By 1881 John Whitaker Hulke had recognised that the specimen represented a foot from a carnivorous theropod. In 1888 Richard Lydekker referred the specimen to the theropod species Megalosaurus dunkeri but in 1889 he named a separate species for it because of the more robust build: Megalosaurus oweni. The specific name honours Owen. Lydekker was deceived by the 1858 illustration into thinking that it was the right foot. He also incorrectly assumed it had four metatarsals, a mistake repeated for over a century. Lydekker referred several other foot specimens to the species: BMNH 2574, 2661 and 2680 from the same stratigraphic horizon, and also BMNH R604d and BMNH R1525, uncovered from the earlier Wadhurst Clay Formation in the Hollington Quarry near Hastings.

==Classification==
Though originally classified as a species of Megalosaurus, in 1923 Friedrich von Huene assigned the species to Altispinax, making the combination Altipsinax oweni. In 1991 George Olshevsky placed the species in a new genus, Valdoraptor, renaming its type species Megalosaurus oweni into Valdoraptor oweni. The generic name is derived from Latin Valdus, "Wealden", referring to the Wealden Group, and raptor, "plunderer".

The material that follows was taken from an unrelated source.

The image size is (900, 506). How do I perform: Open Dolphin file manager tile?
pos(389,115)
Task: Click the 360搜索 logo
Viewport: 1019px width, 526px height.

The species has since been suggested to be identical to either Neovenator or Eotyrannus; it has also been held to be a nomen dubium. However, Darren Naish in 2007 concluded that the specimen showed two unique derived traits or autapomorphies, in that the second metatarsal is both mediolaterally compressed and features a prominent dorsolateral ridge. These traits imply it is a valid taxon and different from Neovenator and Eotyrannus.

Olshevsky assigned Valdoraptor to the Allosauridae but Naish in 2007 stated that no more precise determination was possible than the more general Tetanurae. A 2014 re-evaluation found that Valdoraptor was likely one of the oldest known ornithomimosaurs, and a possible junior synonym of Thecocoelurus.